(Job):
Update the lines below by replacing every "screenshot" with "screen capture" and leaving everything else unchanged.

[Pointing lines for text and elements]
==*==

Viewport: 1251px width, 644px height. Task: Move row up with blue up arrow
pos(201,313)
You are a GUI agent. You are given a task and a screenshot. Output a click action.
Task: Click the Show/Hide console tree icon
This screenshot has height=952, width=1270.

==*==

(The answer):
Viewport: 1251px width, 644px height. Task: Move row up with blue up arrow
pos(201,313)
You are a GUI agent. You are given a task and a screen capture. Output a click action.
Task: Click the Show/Hide console tree icon
This screen capture has height=952, width=1270.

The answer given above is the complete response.